:: TASK OBJECTIVE ::
Where the line containing "Where should I click to: Click" appears in the entries below, begin there and output every line through the last, exactly, minus the pictures.

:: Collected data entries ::
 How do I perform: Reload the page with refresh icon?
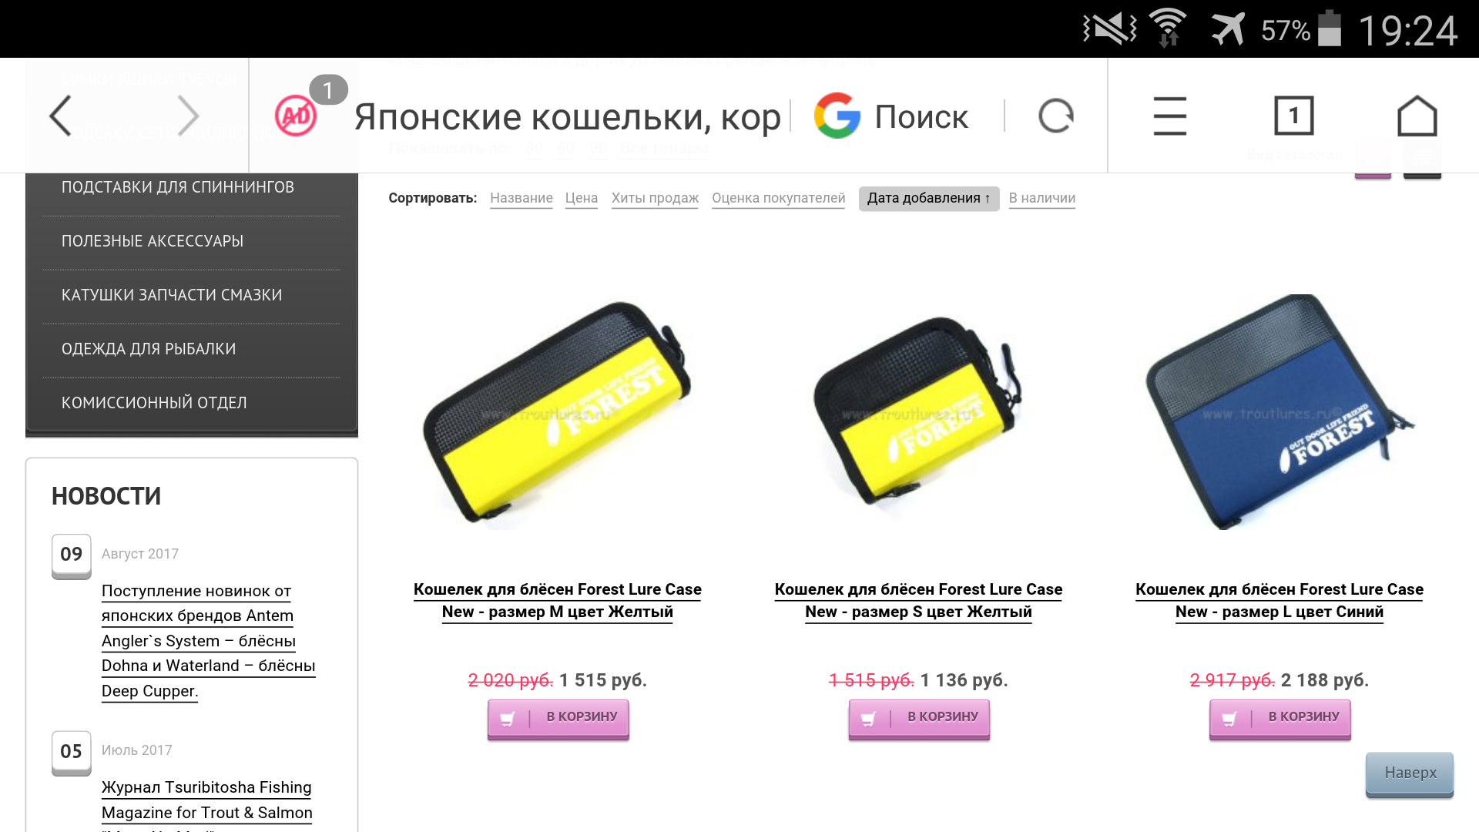(1055, 116)
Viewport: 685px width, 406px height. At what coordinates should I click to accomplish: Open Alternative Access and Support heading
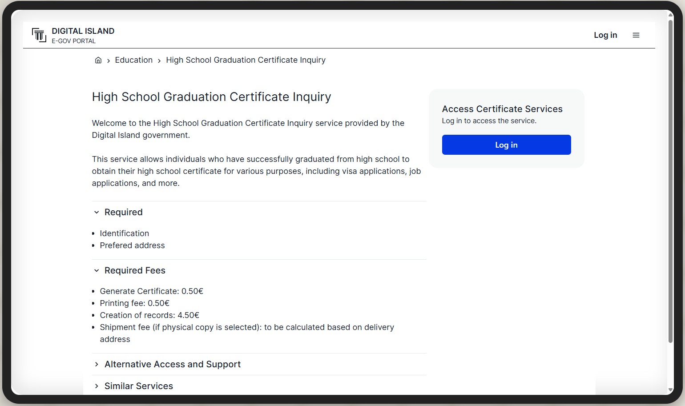[x=173, y=365]
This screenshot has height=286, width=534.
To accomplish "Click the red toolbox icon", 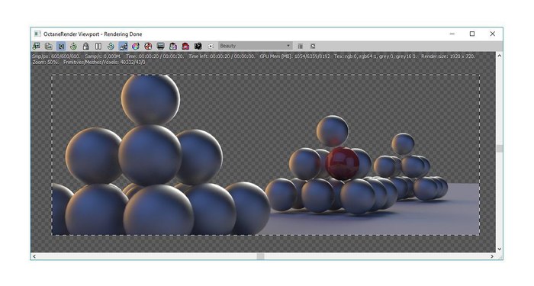I will pyautogui.click(x=185, y=46).
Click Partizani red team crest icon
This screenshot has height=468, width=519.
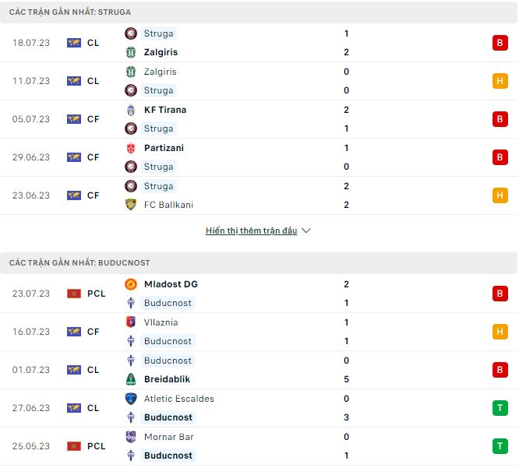(x=131, y=148)
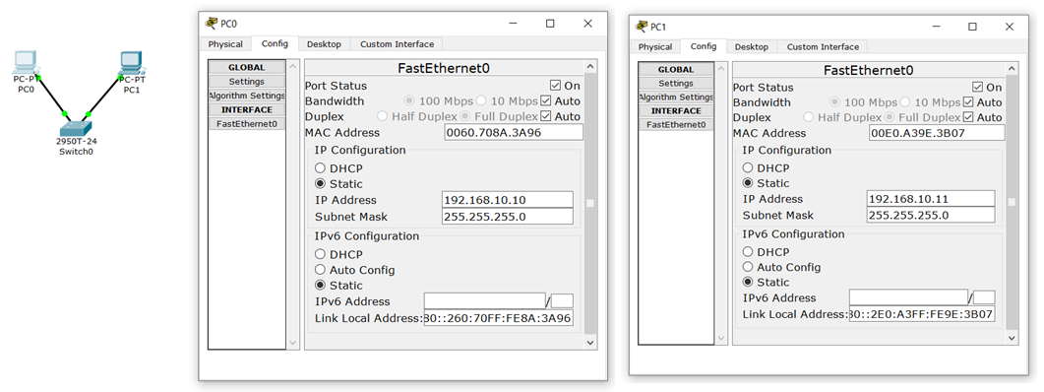Open Algorithm Settings in PC0 sidebar
This screenshot has width=1044, height=392.
point(247,96)
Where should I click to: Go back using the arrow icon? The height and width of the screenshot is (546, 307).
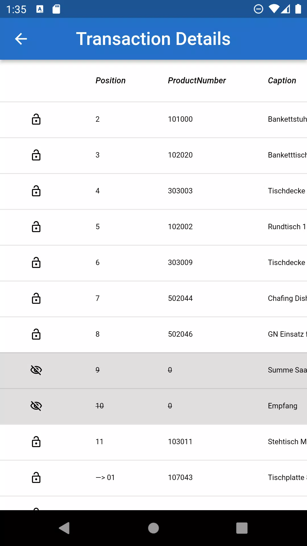point(21,39)
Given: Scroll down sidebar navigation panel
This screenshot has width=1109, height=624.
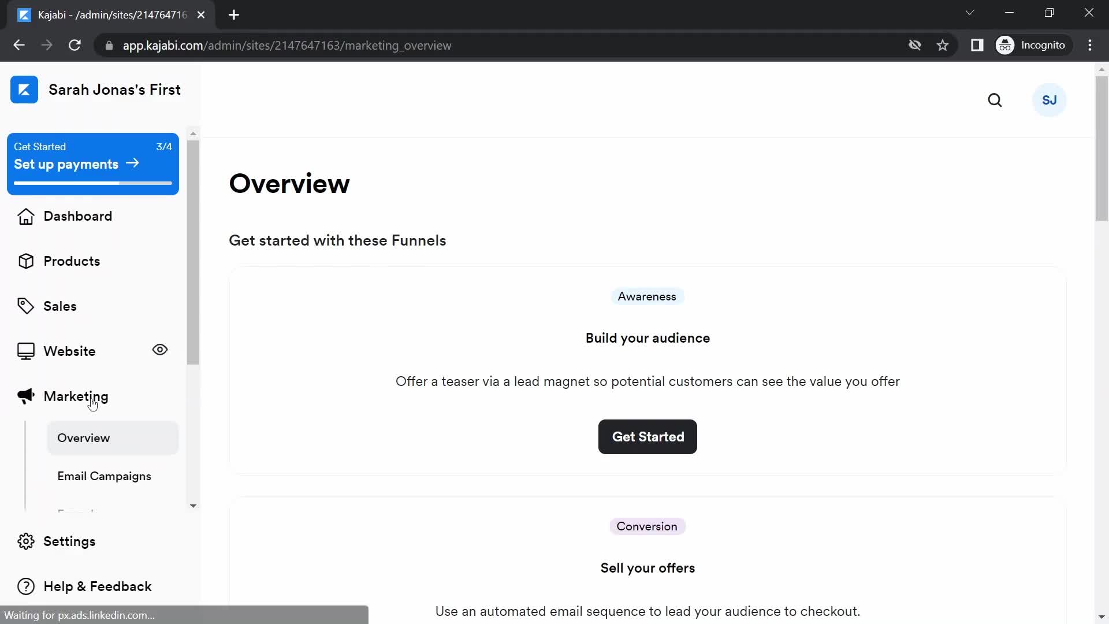Looking at the screenshot, I should pyautogui.click(x=193, y=504).
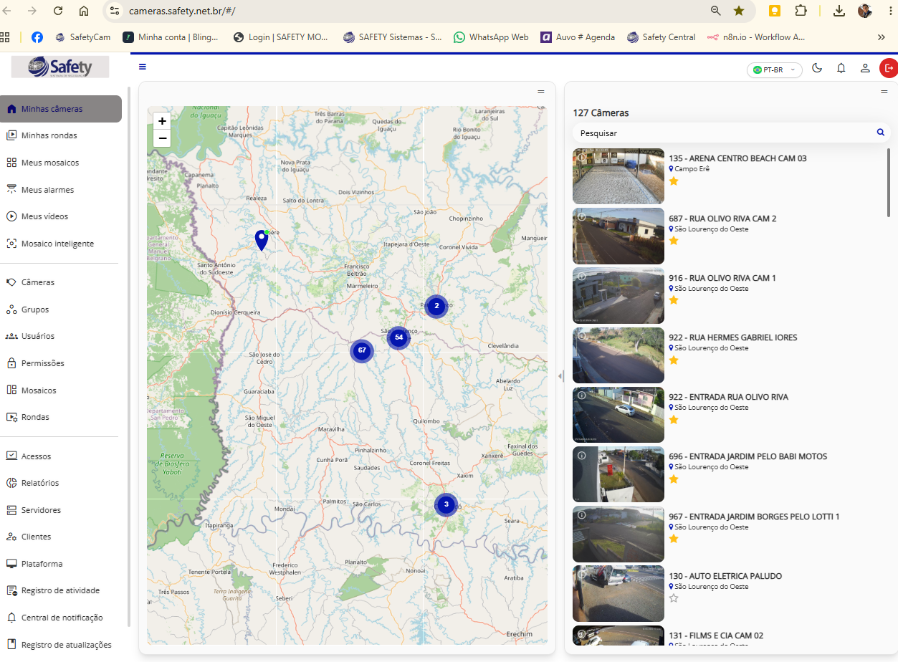Click the map zoom in plus button

[163, 121]
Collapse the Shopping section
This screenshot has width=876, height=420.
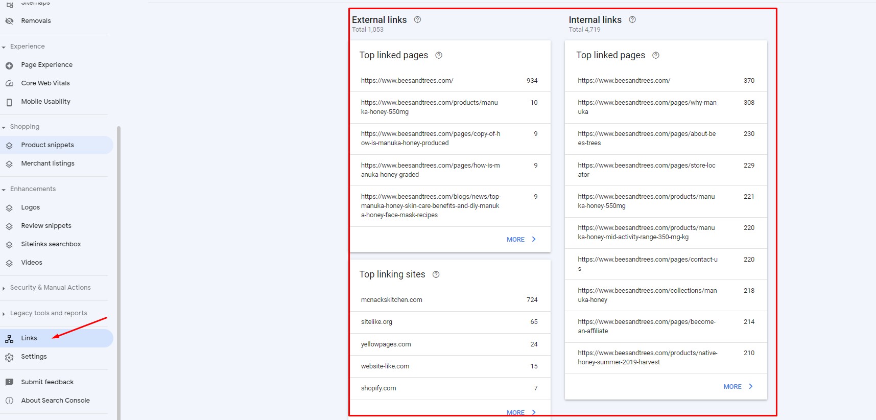[x=4, y=127]
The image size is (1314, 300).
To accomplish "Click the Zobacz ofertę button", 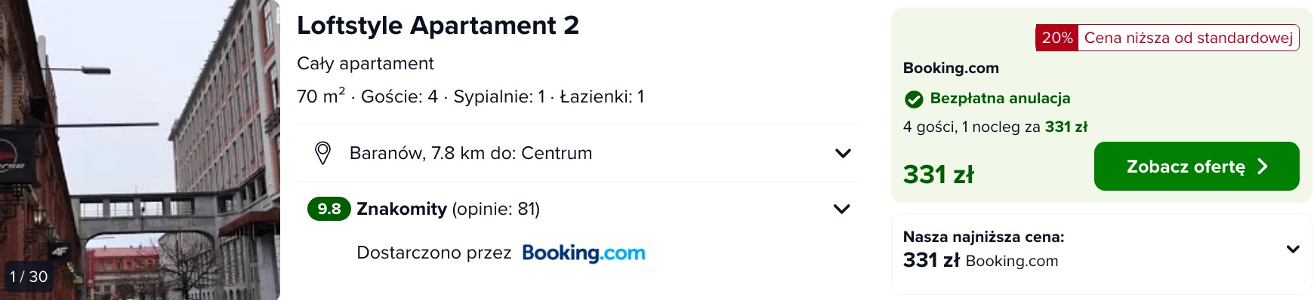I will (1196, 167).
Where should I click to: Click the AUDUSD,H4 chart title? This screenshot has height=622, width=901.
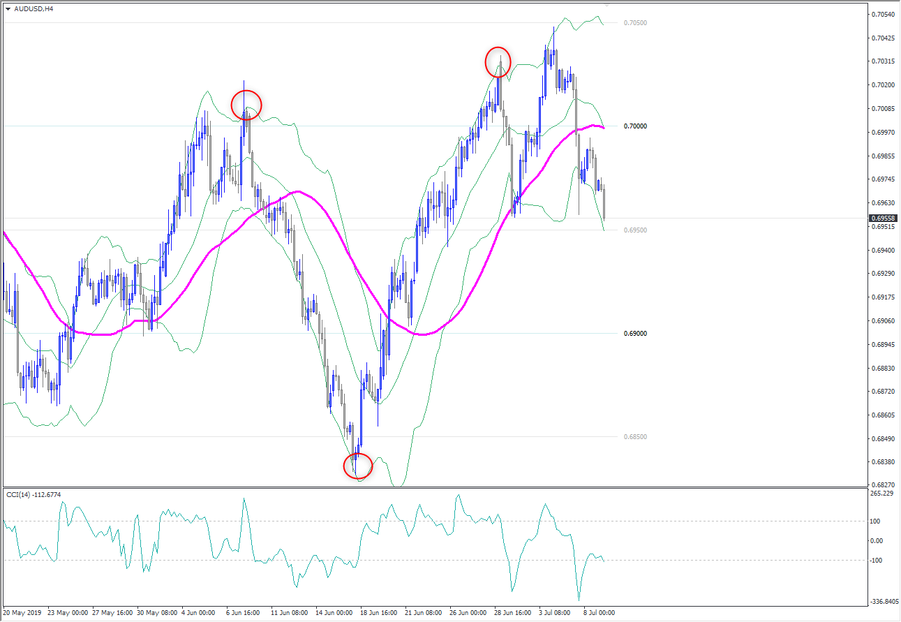pyautogui.click(x=33, y=9)
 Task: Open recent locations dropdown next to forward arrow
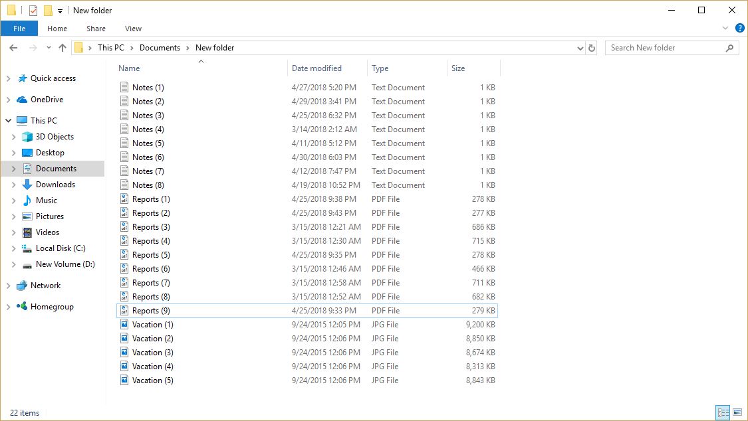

:: FINISHED TASK ::
Where should I click to: Click the AUDUSD,H4 chart title? This screenshot has height=622, width=901.
pyautogui.click(x=33, y=9)
 Task: Open recent locations dropdown next to forward arrow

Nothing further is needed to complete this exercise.